2018-04-19 15:30:23,505 root         INFO     Using v2 image format
2018-04-19 15:30:23,505 root         ERROR    Preparing temporary directory failed
2018-04-19 15:30:23,505 root         ERROR    Execution failed, consult logs above. If you think this is our fault, please file an issue: https://github.com/goldmann/docker-squash/issues, thanks!

I think if a temporary directory specified by the user exists, docker-squash should create a temporary directory inside or fail without deleting it.

I am willing to submit a pull request if you decide which path to take.

goldmann commented 6 years ago

OK, let's go through it.

If you do not specify the --tmp-dir, default a temporary directory will be created on the host, most probably as /tmp/docker-squash-RANDOM_STRING. This directory will be removed after squashing is finished.

Same applies to directory provided with the --tmp-dir parameter - this directory will be removed once squashing is finished.

In case you want to debug failure, you can leave the temporary directory for investigation, if you use the -d flag.

From what I understand you specified the --tmp-dir to an existing directory in which you had some files you cared about. Please note that name of this flag is "temporary directory" which implies that this is a short living directory. I would say that the only thing we should do is to extend the CLI --help page to mention that it will be removed after squashing is done.

firesharker commented 6 years ago

I see your point. If we leave everything unchanged, I would definitely mention this behavior in the --help page. However usually (correct me if I am wrong), if a program asks for a temporary directory and you give '/var/tmp' they won't delete it. More likely they will create a subdirectory to work in, or put files directly into the specified directory, then remove everything cerated by them upon exit. I think this is the expected behavior unless clearly stated otherwise.

goldmann commented 3 years ago

It would be good to update the --help output. I would not want to change the behavior and the reason is that temporary directory is internal to how the program works. In fact the output that is there is not that meaningful for successful builds, it would just waste (sometimes a lot of!) space.

drjasonharrison commented 2 years ago

I definitely expected that if I specified --tmp-dir /tmp that /tmp would not be deleted when the process finished. Perhaps a check to see if the --tmp-dir is empty before starting and giving a warning or exiting.

In my case /tmp was too small (or full) and on the second run I specified my /data partition. Which had data that was "just" a local cache of stuff I could copy again. But definitely not the expected behavior.

pip can use TMP_DIR but it doesn't delete it afterwards.

matthewgream commented 1 year ago

This is a critical issue, and needs to be fixed. I see it's still here 4-5 years later !

I also had the problem that I started with reference to an existing tmp dir ("/disks/dev/tmp") which I'm using for other purposes -- and after it complained about "Preparing temporary directory failed", I found my tmp dir to be wiped, including everything that was already in it.

You could blame user error (since the help does say directory to be "created and used"), but I think this is fundamentally a bad design: don't ever wipe out something you didn't create!

goldmann commented 9 months ago

I'm changing my mind! Let's NOT delete the directory and only create it if it doesn't exist.

goldmann commented 9 months ago

And one more thing: sorry everyone for the inconvenience this could cause!

rnc commented 9 months ago

I've traced this through and what is happening is while the tmp_dir flag does have sufficient checks ( https://github.com/goldmann/docker-squash/blob/main/docker_squash/image.py#L303 ) it conflicts with the development flag which, if not set will cleanup the directory regardless ( https://github.com/goldmann/docker-squash/blob/main/docker_squash/squash.py#L98 ).

I think an approach would be to merge these two flags - if tmp_dir is set, treat it as development, and don't perform any cleanup. This would simplify the UI and also avoid this issue.

• **THE TASK**
Copy the issue thread starting with "drjasonharrison commented 2" and going on through "warning or exiting.", and replace "deleted" with "removed". Work from the issue thread alone.

[Collection entries]
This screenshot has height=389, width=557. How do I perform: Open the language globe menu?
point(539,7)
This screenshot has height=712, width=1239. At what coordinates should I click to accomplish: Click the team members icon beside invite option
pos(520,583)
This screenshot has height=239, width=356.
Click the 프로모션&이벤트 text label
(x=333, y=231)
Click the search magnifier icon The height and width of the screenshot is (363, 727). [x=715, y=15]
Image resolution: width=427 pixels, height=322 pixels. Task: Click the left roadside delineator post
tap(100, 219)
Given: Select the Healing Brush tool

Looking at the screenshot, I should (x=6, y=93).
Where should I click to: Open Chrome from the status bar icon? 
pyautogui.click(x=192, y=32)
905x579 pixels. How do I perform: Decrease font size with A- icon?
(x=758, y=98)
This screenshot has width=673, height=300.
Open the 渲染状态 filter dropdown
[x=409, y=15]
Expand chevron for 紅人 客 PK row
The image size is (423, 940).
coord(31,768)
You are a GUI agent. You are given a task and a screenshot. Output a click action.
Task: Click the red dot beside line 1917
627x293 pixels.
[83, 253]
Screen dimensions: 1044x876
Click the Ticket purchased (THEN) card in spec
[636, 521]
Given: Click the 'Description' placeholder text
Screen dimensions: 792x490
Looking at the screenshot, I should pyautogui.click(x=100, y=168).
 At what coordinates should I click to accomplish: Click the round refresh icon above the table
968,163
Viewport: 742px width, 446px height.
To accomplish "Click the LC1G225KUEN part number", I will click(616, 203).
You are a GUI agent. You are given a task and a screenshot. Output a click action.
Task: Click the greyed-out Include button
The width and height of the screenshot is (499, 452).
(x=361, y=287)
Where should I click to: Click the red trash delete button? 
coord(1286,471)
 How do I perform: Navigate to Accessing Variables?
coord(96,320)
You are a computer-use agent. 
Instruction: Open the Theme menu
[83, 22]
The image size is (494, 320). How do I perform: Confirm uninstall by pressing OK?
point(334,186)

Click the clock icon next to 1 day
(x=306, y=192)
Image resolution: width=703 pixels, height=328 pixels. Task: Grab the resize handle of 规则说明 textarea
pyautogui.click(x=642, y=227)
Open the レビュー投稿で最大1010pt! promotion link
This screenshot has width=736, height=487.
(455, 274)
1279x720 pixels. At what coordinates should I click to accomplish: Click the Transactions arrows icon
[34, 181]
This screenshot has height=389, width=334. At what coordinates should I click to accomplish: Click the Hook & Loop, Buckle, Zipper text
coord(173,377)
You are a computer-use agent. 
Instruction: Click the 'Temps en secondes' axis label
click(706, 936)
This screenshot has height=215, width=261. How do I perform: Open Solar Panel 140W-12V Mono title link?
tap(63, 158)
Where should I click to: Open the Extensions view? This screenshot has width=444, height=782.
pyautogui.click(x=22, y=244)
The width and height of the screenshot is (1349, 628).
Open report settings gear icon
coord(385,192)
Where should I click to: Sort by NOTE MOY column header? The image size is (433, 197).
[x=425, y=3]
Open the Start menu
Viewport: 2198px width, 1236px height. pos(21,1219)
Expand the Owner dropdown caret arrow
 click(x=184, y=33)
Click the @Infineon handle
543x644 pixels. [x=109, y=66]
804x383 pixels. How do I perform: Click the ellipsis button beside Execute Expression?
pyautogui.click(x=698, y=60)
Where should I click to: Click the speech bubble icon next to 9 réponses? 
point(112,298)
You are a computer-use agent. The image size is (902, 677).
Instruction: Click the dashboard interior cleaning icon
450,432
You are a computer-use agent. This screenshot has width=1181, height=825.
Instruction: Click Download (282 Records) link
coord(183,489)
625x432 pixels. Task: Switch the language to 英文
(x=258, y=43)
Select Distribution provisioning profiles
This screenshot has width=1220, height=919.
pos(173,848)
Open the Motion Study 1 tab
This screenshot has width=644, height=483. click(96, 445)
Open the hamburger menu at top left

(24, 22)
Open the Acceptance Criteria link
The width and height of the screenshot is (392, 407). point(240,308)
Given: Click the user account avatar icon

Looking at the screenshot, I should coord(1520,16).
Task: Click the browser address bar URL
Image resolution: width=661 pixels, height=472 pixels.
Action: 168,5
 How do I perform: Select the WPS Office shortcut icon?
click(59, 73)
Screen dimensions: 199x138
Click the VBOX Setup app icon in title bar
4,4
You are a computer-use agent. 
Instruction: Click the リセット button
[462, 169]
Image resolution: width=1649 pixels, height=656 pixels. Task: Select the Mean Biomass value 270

• **TASK RESULT**
drjasonharrison commented 2 years ago

I definitely expected that if I specified --tmp-dir /tmp that /tmp would not be removed when the process finished. Perhaps a check to see if the --tmp-dir is empty before starting and giving a warning or exiting.